Page excerpt:
--------

Montreal Imaging Stress Task

fMRI is useful for mapping neuroanatomical regions associated with psychological stress. In the present study, we used an adapted paradigm from the Trier Social Stress Test to assess the effects of consuming sweetened beverages on the brain and neuroendocrine stress responses. This paradigm (MIST) is an induced failure task combining mental arithmetic challenges with social evaluative threat. We administered the MIST according to Pruessner et al (17), who showed the MIST to induce a physiological stress response as indicated by elevated cortisol levels and widespread altered activity within the limbic system. The MIST comprised a block design with two replicate runs. Each run lasted approximately 10 minutes with random presentation of rest, control, and experimental conditions (Figure 2). The experimental condition induced stress using a timed mental arithmetic task and negative feedback. The control condition was the same challenging arithmetic task but was untimed. In the rest condition, participants viewed the same screen without math problems.

--------

Provided records:

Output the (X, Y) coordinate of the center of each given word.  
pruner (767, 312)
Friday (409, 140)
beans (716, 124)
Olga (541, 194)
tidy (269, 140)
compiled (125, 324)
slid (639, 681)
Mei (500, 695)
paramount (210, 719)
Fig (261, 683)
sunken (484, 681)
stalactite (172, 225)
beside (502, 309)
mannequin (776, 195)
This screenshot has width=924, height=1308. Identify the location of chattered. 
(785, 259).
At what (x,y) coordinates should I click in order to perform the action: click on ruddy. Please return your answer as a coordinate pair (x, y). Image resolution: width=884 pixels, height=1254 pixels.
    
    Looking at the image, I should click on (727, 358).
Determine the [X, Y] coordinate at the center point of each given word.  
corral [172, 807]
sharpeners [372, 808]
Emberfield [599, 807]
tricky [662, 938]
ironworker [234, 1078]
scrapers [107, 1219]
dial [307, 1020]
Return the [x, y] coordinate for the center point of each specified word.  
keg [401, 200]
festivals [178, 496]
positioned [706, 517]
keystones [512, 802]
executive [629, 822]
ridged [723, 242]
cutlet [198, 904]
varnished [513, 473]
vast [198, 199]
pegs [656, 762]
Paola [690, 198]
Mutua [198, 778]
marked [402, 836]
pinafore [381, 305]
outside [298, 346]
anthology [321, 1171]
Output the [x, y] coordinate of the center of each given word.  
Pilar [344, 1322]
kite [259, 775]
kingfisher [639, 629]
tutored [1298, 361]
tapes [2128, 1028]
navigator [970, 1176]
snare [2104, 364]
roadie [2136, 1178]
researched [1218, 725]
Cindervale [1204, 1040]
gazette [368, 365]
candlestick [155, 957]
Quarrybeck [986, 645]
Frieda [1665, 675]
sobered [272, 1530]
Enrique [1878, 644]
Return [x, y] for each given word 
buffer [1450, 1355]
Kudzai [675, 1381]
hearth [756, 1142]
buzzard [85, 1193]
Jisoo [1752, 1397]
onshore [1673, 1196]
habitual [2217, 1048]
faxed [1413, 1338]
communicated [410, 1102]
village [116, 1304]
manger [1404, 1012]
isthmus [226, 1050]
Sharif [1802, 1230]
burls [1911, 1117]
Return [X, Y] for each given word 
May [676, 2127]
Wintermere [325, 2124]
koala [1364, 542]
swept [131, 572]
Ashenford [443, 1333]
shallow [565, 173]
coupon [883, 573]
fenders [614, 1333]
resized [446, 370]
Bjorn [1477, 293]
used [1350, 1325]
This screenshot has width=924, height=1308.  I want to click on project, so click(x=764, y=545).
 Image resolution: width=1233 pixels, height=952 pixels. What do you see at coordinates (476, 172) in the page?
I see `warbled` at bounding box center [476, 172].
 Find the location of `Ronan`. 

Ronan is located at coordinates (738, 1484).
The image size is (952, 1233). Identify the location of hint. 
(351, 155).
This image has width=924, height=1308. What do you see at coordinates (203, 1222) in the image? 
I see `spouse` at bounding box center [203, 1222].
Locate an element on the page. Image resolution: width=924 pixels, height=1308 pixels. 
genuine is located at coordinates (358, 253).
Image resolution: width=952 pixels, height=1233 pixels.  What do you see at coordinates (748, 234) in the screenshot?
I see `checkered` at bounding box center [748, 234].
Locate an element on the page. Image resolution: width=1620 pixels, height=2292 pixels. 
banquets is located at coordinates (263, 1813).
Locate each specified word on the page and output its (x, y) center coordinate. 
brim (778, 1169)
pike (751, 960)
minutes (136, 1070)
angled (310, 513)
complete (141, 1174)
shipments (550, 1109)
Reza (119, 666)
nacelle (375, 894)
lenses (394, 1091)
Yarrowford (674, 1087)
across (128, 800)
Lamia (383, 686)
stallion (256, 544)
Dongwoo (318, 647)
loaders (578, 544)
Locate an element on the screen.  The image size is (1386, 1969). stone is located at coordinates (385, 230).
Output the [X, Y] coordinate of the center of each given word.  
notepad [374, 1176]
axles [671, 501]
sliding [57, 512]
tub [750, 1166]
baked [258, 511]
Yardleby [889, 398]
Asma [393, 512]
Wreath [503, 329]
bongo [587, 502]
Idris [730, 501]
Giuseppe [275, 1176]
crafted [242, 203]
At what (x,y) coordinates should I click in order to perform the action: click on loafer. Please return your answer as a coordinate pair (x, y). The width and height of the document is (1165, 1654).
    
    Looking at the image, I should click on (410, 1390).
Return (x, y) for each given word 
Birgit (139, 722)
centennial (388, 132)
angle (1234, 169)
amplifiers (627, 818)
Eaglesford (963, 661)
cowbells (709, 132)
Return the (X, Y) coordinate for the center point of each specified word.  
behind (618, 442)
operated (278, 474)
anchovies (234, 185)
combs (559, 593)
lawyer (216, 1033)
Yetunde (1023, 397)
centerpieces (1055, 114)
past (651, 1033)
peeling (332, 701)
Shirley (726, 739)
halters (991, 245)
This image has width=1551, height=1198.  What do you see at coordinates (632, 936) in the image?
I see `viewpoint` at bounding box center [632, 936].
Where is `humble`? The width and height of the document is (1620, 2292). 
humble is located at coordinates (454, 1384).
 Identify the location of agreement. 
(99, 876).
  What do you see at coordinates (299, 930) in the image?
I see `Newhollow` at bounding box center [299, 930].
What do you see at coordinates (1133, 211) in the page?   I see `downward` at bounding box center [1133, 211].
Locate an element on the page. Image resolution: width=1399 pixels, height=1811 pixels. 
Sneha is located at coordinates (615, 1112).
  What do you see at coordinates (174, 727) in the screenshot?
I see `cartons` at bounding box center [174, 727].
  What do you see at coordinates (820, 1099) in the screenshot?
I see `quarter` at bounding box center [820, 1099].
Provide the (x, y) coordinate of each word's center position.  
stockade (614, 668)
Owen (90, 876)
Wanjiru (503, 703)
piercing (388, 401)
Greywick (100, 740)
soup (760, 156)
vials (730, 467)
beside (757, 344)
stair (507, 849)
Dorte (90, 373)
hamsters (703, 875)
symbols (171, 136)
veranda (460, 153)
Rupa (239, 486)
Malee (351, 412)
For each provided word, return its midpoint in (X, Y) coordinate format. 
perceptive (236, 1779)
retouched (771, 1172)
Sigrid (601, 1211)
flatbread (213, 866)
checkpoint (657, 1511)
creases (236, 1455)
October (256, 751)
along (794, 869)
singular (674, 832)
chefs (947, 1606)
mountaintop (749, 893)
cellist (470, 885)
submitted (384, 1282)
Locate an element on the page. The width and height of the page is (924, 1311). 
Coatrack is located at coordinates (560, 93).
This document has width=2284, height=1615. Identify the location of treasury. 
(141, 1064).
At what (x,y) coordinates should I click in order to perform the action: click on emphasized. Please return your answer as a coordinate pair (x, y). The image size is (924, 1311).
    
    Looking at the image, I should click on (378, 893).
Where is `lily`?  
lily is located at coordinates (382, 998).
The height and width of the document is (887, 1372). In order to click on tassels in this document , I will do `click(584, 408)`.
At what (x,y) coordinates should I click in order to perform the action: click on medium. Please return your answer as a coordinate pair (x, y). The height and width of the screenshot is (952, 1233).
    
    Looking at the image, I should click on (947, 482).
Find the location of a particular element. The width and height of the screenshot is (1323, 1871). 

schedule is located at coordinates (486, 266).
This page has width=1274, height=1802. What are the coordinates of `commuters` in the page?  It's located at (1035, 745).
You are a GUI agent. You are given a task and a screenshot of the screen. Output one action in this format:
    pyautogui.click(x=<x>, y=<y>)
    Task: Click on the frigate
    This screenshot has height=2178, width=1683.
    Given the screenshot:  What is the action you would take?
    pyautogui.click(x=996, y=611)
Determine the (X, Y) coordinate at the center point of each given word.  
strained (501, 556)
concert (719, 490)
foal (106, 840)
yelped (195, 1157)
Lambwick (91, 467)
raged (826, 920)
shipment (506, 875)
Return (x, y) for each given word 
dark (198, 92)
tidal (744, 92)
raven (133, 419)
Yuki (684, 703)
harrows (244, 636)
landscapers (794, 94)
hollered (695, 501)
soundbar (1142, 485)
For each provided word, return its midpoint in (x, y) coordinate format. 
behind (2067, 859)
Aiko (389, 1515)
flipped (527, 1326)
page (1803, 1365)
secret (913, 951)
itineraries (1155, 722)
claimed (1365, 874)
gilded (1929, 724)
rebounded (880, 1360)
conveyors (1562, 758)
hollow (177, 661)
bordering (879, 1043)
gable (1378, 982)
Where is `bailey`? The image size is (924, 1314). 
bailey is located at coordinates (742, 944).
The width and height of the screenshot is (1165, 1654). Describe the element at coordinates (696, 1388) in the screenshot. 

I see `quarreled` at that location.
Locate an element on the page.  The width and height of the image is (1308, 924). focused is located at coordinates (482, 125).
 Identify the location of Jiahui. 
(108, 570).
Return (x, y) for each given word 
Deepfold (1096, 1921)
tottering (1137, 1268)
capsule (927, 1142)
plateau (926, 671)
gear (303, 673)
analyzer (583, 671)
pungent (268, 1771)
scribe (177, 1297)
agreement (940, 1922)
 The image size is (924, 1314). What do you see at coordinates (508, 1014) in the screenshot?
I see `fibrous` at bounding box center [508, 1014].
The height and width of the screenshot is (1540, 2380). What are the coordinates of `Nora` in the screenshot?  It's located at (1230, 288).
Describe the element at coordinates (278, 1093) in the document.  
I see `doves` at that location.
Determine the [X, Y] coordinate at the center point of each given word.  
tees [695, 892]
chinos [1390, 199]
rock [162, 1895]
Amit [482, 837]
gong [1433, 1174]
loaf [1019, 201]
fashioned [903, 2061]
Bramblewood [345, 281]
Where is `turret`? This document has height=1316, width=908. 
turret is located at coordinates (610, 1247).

--------

Task item A: In the Montreal Imaging Stress Task passage, how long did each run last?
Task item B: Carry on writing the Montreal Imaging Stress Task passage from the point where it stops.
The entries are not needed for this work.

Your response A: Each run lasted approximately 10 minutes.

Your response B:
Montreal Imaging Stress Task experimental paradigm. The MIST paradigm was performed according to Pruessner et al (17) and consisted of a block design with two replicate runs. Each run lasted approximately 10 minutes and consisted of a rest, control, and experimental condition. Saliva samples for the examination of circulating free cortisol concentrations were taken upon arrival to the Imaging Research Center, 15 minutes later, immediately (time 0) prior to the first MIST run, and 15, 30, and 60 minutes (peak response) after the start of the first MIST run.

MRI acquisition, processing and analysis

A Siemens Tim Trio 3T magnet located within the Imaging Research Center at the University of California, Davis, Medical Center acquired MRI structural and functional data. Each MRI session included a single-plane localizer scan, a true sagittal calibration scan, a high-resolution anatomical scan, and two fMRI scans of the MIST. Foam inserts restricted head motion in a 32-channel head coil. Functional images were acquired in an interleaved format using a single-shot T2*-weighted EPI pulse sequence with an echo time of 25 milliseconds, repetition time of 2 seconds, and a 90° flip angle for 36 slices 3.4 mm thick.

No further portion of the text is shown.